San Diego On September 28, the Salvation Army closed the doors to its Door of Hope Children's Learning Center day care in Kearny Mesa. The center had been in operation since 1983 and had cared for children from six weeks to 12 years old. Salvation Army divisional commander Lieutenant Colonel Doug O'Brien says the center has been dogged for years by declining attendance and that the "number of children in the program simply didn't pay the bills."
But there were other problems at the center. During the latter half of 2006 through March of this year, California Community Care Licensing Division, the state agency that monitors senior and child-care organizations, had levied heavy fines on the center for violations such as children being left outside unattended, substandard staff-to-children ratios, and teachers pinching and spanking the children.

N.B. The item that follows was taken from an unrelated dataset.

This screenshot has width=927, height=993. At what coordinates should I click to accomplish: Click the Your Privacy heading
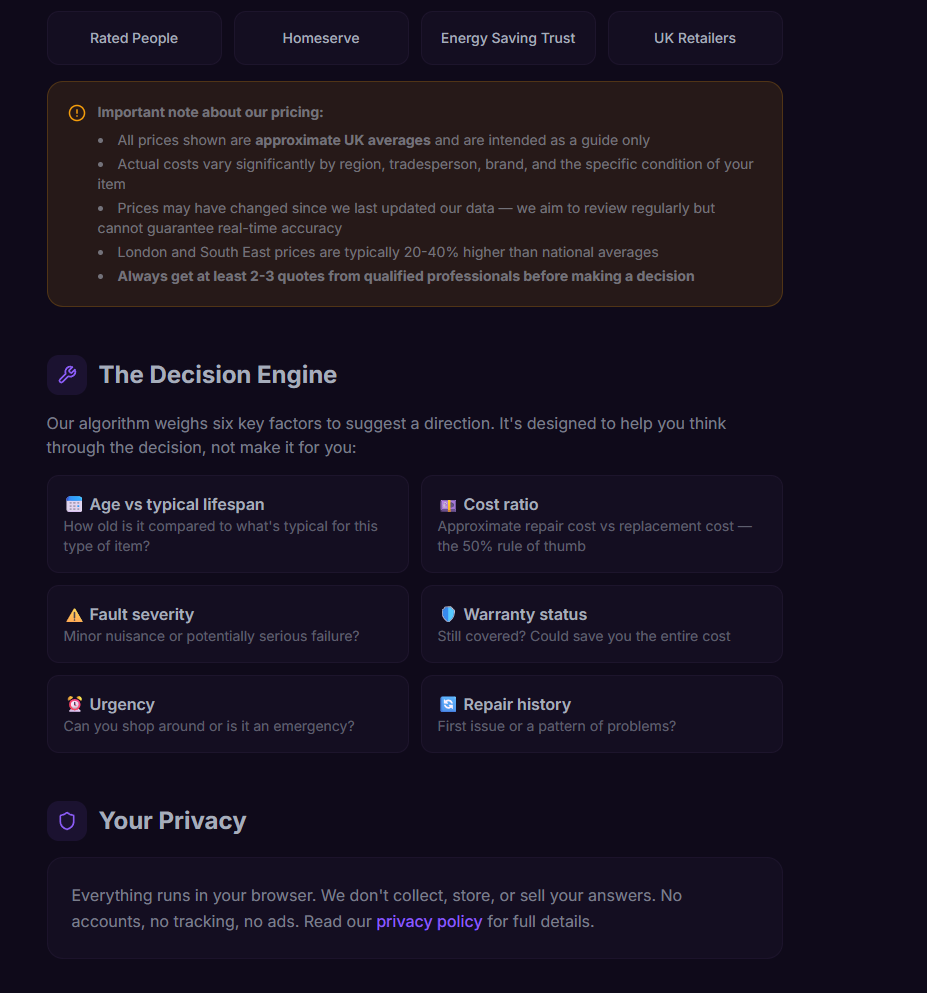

Files on the Salvation Army facility kept at the Community Care Licensing's Mission Valley office contain a March 20, 2007 letter written by licensing program manager Dana Lovelace to Salvation Army administrator Bill Molina. "In the area of personal rights violations and care and supervision requirements," Lovelace wrote, "your facility has numerous deficiencies which continue to be cited each time licensing visits the facility. These violations where children were pinched, pushed, yelled at, and left alone on the playground or in the bathroom are extremely serious. Because these same kinds of violations were found in 2003, and addressed in a non-compliance conference at that time, and because these violations have been repeated again and again, long after you were cited.... As of this date, the civil penalties assessed for your facility exceed $30,000. In my entire career, I have never fined a facility this kind of money and I have never seen such delayed and continued administrative inability to correct serious deficiencies."
Lovelace went on to say that the Salvation Army day-care center had "several other areas of concern, most notably that the center lacks very basic program curriculum materials, which we have not yet addressed due to the priority of the safety violations."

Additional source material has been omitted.